## Source material

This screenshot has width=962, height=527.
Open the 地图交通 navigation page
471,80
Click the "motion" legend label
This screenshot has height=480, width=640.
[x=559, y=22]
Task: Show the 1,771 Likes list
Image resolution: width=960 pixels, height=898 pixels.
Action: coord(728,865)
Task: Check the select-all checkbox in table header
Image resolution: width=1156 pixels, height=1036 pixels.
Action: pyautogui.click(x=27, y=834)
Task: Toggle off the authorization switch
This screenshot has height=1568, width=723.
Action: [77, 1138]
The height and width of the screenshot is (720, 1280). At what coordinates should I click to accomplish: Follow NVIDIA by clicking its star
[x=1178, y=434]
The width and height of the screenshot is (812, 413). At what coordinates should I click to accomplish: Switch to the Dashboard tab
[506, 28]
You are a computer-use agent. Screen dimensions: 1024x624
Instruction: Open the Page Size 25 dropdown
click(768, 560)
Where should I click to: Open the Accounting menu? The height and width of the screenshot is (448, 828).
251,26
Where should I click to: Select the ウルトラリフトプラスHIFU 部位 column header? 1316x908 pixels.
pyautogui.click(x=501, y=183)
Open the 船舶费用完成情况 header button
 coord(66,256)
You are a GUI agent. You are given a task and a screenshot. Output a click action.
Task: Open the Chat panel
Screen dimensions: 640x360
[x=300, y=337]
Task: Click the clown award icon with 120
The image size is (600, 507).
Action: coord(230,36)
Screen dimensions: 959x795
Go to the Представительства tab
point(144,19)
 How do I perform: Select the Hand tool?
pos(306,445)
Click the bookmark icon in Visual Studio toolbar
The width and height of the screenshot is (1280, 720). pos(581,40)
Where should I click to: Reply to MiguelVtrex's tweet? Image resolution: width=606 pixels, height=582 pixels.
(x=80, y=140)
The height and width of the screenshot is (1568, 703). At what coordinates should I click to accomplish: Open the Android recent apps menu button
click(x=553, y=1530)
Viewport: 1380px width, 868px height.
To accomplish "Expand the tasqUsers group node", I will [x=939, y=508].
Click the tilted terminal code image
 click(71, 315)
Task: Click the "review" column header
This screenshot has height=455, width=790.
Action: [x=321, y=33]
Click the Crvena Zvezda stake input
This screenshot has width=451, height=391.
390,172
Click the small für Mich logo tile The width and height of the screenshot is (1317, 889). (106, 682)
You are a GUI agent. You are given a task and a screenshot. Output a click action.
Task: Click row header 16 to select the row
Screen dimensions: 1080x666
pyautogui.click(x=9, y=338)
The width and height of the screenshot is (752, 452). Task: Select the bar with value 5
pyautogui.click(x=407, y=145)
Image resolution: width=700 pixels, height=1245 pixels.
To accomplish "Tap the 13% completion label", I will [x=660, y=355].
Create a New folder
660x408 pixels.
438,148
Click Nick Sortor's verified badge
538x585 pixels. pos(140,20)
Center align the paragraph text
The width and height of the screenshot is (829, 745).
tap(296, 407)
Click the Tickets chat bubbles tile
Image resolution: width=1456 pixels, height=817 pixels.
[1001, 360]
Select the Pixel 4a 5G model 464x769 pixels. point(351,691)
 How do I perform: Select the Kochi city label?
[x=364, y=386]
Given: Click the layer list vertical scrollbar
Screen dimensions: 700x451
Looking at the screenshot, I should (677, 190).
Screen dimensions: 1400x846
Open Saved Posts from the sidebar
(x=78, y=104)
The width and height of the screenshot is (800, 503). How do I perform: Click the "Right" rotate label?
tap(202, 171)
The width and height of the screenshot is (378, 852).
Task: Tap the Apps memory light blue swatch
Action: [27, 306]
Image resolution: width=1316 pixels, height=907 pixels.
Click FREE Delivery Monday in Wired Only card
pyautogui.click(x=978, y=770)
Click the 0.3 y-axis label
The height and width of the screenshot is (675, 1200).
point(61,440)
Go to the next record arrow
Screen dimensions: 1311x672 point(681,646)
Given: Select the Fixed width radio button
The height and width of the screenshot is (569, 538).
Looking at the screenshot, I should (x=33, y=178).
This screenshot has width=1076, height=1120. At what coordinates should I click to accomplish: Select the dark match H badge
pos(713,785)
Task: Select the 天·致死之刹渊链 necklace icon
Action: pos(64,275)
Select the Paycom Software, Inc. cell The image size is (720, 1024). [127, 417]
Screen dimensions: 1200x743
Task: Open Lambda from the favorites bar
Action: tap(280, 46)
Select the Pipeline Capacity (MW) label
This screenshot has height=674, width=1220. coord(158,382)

## Activity
Nothing but the lines from the start of the data above through the line with "You are a computer-use" should appear in your answer, copied exactly.

## Result of the exercise
This screenshot has width=962, height=527.
Open the 地图交通 navigation page
471,80
Click the "motion" legend label
This screenshot has height=480, width=640.
[x=559, y=22]
Task: Show the 1,771 Likes list
Image resolution: width=960 pixels, height=898 pixels.
Action: coord(728,865)
Task: Check the select-all checkbox in table header
Image resolution: width=1156 pixels, height=1036 pixels.
Action: pyautogui.click(x=27, y=834)
Task: Toggle off the authorization switch
This screenshot has height=1568, width=723.
Action: [77, 1138]
The height and width of the screenshot is (720, 1280). At what coordinates should I click to accomplish: Follow NVIDIA by clicking its star
[x=1178, y=434]
The width and height of the screenshot is (812, 413). At what coordinates should I click to accomplish: Switch to the Dashboard tab
[506, 28]
You are a computer-use agent. Screen dimensions: 1024x624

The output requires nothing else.